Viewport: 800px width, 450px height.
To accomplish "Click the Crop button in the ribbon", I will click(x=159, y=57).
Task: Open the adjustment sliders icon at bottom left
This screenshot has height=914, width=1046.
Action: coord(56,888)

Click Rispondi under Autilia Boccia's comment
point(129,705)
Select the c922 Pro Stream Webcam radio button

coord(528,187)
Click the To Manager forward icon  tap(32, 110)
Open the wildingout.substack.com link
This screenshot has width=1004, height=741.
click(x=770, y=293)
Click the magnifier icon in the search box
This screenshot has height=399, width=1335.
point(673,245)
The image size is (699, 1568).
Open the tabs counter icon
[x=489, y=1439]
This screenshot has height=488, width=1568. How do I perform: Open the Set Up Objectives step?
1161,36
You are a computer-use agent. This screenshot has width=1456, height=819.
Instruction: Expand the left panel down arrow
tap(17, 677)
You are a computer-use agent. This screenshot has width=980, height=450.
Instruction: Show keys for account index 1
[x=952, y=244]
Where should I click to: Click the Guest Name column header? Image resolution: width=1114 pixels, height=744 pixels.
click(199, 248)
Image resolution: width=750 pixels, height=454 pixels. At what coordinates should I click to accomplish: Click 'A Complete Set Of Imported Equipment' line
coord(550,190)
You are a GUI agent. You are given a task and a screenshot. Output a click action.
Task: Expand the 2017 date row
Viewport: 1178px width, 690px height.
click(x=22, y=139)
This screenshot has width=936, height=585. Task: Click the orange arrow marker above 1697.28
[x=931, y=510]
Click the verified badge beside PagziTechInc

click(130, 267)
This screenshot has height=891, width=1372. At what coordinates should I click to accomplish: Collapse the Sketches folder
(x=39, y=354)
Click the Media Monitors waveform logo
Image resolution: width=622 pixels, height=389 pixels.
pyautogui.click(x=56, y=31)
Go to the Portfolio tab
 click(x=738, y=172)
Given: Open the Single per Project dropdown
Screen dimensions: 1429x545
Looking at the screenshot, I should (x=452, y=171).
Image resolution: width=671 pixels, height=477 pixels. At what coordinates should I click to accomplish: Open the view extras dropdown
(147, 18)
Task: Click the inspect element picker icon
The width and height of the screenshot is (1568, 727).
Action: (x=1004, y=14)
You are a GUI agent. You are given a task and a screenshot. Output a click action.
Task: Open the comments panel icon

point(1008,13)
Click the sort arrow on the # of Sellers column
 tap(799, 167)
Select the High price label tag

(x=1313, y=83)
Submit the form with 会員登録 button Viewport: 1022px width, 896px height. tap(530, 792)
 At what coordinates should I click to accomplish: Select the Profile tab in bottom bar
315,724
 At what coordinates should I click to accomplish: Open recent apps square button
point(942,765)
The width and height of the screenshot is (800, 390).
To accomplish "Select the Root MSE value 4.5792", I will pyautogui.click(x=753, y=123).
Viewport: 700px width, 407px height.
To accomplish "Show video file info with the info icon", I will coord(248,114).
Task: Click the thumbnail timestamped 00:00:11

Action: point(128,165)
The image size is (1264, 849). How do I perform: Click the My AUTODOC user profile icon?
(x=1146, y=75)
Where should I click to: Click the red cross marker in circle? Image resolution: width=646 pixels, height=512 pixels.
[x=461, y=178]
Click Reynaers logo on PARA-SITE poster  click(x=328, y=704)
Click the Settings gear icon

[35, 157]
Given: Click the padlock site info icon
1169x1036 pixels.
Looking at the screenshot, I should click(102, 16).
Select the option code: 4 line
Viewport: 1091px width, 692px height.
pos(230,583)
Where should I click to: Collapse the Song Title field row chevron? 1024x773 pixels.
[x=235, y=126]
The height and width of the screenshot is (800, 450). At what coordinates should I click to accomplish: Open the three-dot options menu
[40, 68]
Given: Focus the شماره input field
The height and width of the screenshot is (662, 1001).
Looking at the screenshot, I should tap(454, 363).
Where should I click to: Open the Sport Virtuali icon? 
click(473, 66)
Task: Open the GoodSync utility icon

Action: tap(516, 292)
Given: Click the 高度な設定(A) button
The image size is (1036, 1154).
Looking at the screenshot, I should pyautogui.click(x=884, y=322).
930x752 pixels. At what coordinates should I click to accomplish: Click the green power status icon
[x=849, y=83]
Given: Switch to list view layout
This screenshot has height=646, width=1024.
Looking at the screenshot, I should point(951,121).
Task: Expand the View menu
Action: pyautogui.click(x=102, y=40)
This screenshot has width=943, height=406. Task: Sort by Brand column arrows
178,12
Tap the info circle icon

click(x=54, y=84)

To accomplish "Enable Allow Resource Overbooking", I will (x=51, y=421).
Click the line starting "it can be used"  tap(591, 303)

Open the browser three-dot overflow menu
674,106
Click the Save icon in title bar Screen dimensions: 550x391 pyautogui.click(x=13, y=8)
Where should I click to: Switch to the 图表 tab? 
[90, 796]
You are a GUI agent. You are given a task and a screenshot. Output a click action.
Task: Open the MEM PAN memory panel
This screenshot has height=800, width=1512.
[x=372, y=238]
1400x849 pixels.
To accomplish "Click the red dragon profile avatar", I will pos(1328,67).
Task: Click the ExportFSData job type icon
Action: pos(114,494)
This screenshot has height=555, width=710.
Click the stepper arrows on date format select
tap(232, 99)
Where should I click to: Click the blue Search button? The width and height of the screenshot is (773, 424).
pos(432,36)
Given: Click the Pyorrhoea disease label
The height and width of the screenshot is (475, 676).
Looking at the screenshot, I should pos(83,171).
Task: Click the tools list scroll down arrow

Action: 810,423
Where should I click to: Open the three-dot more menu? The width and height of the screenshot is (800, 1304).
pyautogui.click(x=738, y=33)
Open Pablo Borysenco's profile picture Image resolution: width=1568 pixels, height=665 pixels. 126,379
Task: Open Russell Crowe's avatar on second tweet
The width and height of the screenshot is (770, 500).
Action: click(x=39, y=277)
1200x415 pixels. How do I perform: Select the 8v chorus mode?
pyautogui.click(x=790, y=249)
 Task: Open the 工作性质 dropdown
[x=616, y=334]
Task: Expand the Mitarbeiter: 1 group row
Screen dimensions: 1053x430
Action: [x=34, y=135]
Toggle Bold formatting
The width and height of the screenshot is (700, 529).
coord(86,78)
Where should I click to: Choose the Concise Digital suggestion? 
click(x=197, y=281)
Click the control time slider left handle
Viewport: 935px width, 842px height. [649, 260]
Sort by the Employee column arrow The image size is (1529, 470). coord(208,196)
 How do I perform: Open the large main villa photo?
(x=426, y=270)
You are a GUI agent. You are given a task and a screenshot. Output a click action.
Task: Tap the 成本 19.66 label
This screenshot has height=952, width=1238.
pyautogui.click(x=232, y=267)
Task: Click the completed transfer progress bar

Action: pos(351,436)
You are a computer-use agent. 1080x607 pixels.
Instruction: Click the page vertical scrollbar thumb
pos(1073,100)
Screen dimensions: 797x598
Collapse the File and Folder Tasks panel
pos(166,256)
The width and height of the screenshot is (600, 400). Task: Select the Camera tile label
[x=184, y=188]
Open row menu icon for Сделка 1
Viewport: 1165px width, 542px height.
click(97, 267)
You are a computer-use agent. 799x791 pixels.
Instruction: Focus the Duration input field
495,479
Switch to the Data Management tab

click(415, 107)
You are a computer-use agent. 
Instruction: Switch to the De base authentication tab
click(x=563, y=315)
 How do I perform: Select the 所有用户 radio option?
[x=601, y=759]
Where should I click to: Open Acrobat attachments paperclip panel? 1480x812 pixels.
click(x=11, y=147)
* * * *
**STATED TASK**
Copy the rows above again word for word, keeping every line exactly as it is.

**THE REPLY**
Viewport: 800px width, 450px height.
To accomplish "Click the Crop button in the ribbon", I will click(x=159, y=57).
Task: Open the adjustment sliders icon at bottom left
This screenshot has height=914, width=1046.
Action: coord(56,888)

Click Rispondi under Autilia Boccia's comment
point(129,705)
Select the c922 Pro Stream Webcam radio button

coord(528,187)
Click the To Manager forward icon  tap(32, 110)
Open the wildingout.substack.com link
This screenshot has width=1004, height=741.
click(x=770, y=293)
Click the magnifier icon in the search box
This screenshot has height=399, width=1335.
point(673,245)
The image size is (699, 1568).
Open the tabs counter icon
[x=489, y=1439]
This screenshot has height=488, width=1568. How do I perform: Open the Set Up Objectives step?
1161,36
You are a computer-use agent. This screenshot has width=1456, height=819.
Instruction: Expand the left panel down arrow
tap(17, 677)
You are a computer-use agent. This screenshot has width=980, height=450.
Instruction: Show keys for account index 1
[x=952, y=244]
Where should I click to: Click the Guest Name column header? Image resolution: width=1114 pixels, height=744 pixels.
click(199, 248)
Image resolution: width=750 pixels, height=454 pixels. At what coordinates should I click to accomplish: Click 'A Complete Set Of Imported Equipment' line
coord(550,190)
You are a GUI agent. You are given a task and a screenshot. Output a click action.
Task: Expand the 2017 date row
Viewport: 1178px width, 690px height.
click(x=22, y=139)
This screenshot has width=936, height=585. Task: Click the orange arrow marker above 1697.28
[x=931, y=510]
Click the verified badge beside PagziTechInc

click(130, 267)
This screenshot has height=891, width=1372. At what coordinates should I click to accomplish: Collapse the Sketches folder
(x=39, y=354)
Click the Media Monitors waveform logo
Image resolution: width=622 pixels, height=389 pixels.
pyautogui.click(x=56, y=31)
Go to the Portfolio tab
 click(x=738, y=172)
Given: Open the Single per Project dropdown
Screen dimensions: 1429x545
Looking at the screenshot, I should (x=452, y=171).
Image resolution: width=671 pixels, height=477 pixels. At what coordinates should I click to accomplish: Open the view extras dropdown
(147, 18)
Task: Click the inspect element picker icon
The width and height of the screenshot is (1568, 727).
Action: (x=1004, y=14)
You are a GUI agent. You are given a task and a screenshot. Output a click action.
Task: Open the comments panel icon

point(1008,13)
Click the sort arrow on the # of Sellers column
 tap(799, 167)
Select the High price label tag

(x=1313, y=83)
Submit the form with 会員登録 button Viewport: 1022px width, 896px height. tap(530, 792)
 At what coordinates should I click to accomplish: Select the Profile tab in bottom bar
315,724
 At what coordinates should I click to accomplish: Open recent apps square button
point(942,765)
The width and height of the screenshot is (800, 390).
To accomplish "Select the Root MSE value 4.5792", I will pyautogui.click(x=753, y=123).
Viewport: 700px width, 407px height.
To accomplish "Show video file info with the info icon", I will coord(248,114).
Task: Click the thumbnail timestamped 00:00:11

Action: point(128,165)
The image size is (1264, 849). How do I perform: Click the My AUTODOC user profile icon?
(x=1146, y=75)
Where should I click to: Click the red cross marker in circle? Image resolution: width=646 pixels, height=512 pixels.
[x=461, y=178]
Click Reynaers logo on PARA-SITE poster  click(x=328, y=704)
Click the Settings gear icon

[35, 157]
Given: Click the padlock site info icon
1169x1036 pixels.
Looking at the screenshot, I should click(102, 16).
Select the option code: 4 line
Viewport: 1091px width, 692px height.
pos(230,583)
Where should I click to: Collapse the Song Title field row chevron? 1024x773 pixels.
[x=235, y=126]
The height and width of the screenshot is (800, 450). At what coordinates should I click to accomplish: Open the three-dot options menu
[40, 68]
Given: Focus the شماره input field
The height and width of the screenshot is (662, 1001).
Looking at the screenshot, I should tap(454, 363).
Where should I click to: Open the Sport Virtuali icon? 
click(473, 66)
Task: Open the GoodSync utility icon

Action: tap(516, 292)
Given: Click the 高度な設定(A) button
The image size is (1036, 1154).
Looking at the screenshot, I should pyautogui.click(x=884, y=322).
930x752 pixels. At what coordinates should I click to accomplish: Click the green power status icon
[x=849, y=83]
Given: Switch to list view layout
This screenshot has height=646, width=1024.
Looking at the screenshot, I should point(951,121).
Task: Expand the View menu
Action: pyautogui.click(x=102, y=40)
This screenshot has width=943, height=406. Task: Sort by Brand column arrows
178,12
Tap the info circle icon

click(x=54, y=84)

To accomplish "Enable Allow Resource Overbooking", I will (x=51, y=421).
Click the line starting "it can be used"  tap(591, 303)

Open the browser three-dot overflow menu
674,106
Click the Save icon in title bar Screen dimensions: 550x391 pyautogui.click(x=13, y=8)
Where should I click to: Switch to the 图表 tab? 
[90, 796]
You are a GUI agent. You are given a task and a screenshot. Output a click action.
Task: Open the MEM PAN memory panel
This screenshot has height=800, width=1512.
[x=372, y=238]
1400x849 pixels.
To accomplish "Click the red dragon profile avatar", I will pos(1328,67).
Task: Click the ExportFSData job type icon
Action: pos(114,494)
This screenshot has height=555, width=710.
Click the stepper arrows on date format select
tap(232, 99)
Where should I click to: Click the blue Search button? The width and height of the screenshot is (773, 424).
pos(432,36)
Given: Click the Pyorrhoea disease label
The height and width of the screenshot is (475, 676).
Looking at the screenshot, I should pos(83,171).
Task: Click the tools list scroll down arrow

Action: 810,423
Where should I click to: Open the three-dot more menu? The width and height of the screenshot is (800, 1304).
pyautogui.click(x=738, y=33)
Open Pablo Borysenco's profile picture Image resolution: width=1568 pixels, height=665 pixels. 126,379
Task: Open Russell Crowe's avatar on second tweet
The width and height of the screenshot is (770, 500).
Action: click(x=39, y=277)
1200x415 pixels. How do I perform: Select the 8v chorus mode?
pyautogui.click(x=790, y=249)
 Task: Open the 工作性质 dropdown
[x=616, y=334]
Task: Expand the Mitarbeiter: 1 group row
Screen dimensions: 1053x430
Action: [x=34, y=135]
Toggle Bold formatting
The width and height of the screenshot is (700, 529).
coord(86,78)
Where should I click to: Choose the Concise Digital suggestion? 
click(x=197, y=281)
Click the control time slider left handle
Viewport: 935px width, 842px height. [649, 260]
Sort by the Employee column arrow The image size is (1529, 470). coord(208,196)
 How do I perform: Open the large main villa photo?
(x=426, y=270)
You are a GUI agent. You are given a task and a screenshot. Output a click action.
Task: Tap the 成本 19.66 label
This screenshot has height=952, width=1238.
pyautogui.click(x=232, y=267)
Task: Click the completed transfer progress bar

Action: pos(351,436)
You are a computer-use agent. 1080x607 pixels.
Instruction: Click the page vertical scrollbar thumb
pos(1073,100)
Screen dimensions: 797x598
Collapse the File and Folder Tasks panel
pos(166,256)
The width and height of the screenshot is (600, 400). Task: Select the Camera tile label
[x=184, y=188]
Open row menu icon for Сделка 1
Viewport: 1165px width, 542px height.
click(97, 267)
You are a computer-use agent. 799x791 pixels.
Instruction: Focus the Duration input field
495,479
Switch to the Data Management tab

click(415, 107)
You are a computer-use agent. 
Instruction: Switch to the De base authentication tab
click(x=563, y=315)
 How do I perform: Select the 所有用户 radio option?
[x=601, y=759]
Where should I click to: Open Acrobat attachments paperclip panel? 1480x812 pixels.
click(x=11, y=147)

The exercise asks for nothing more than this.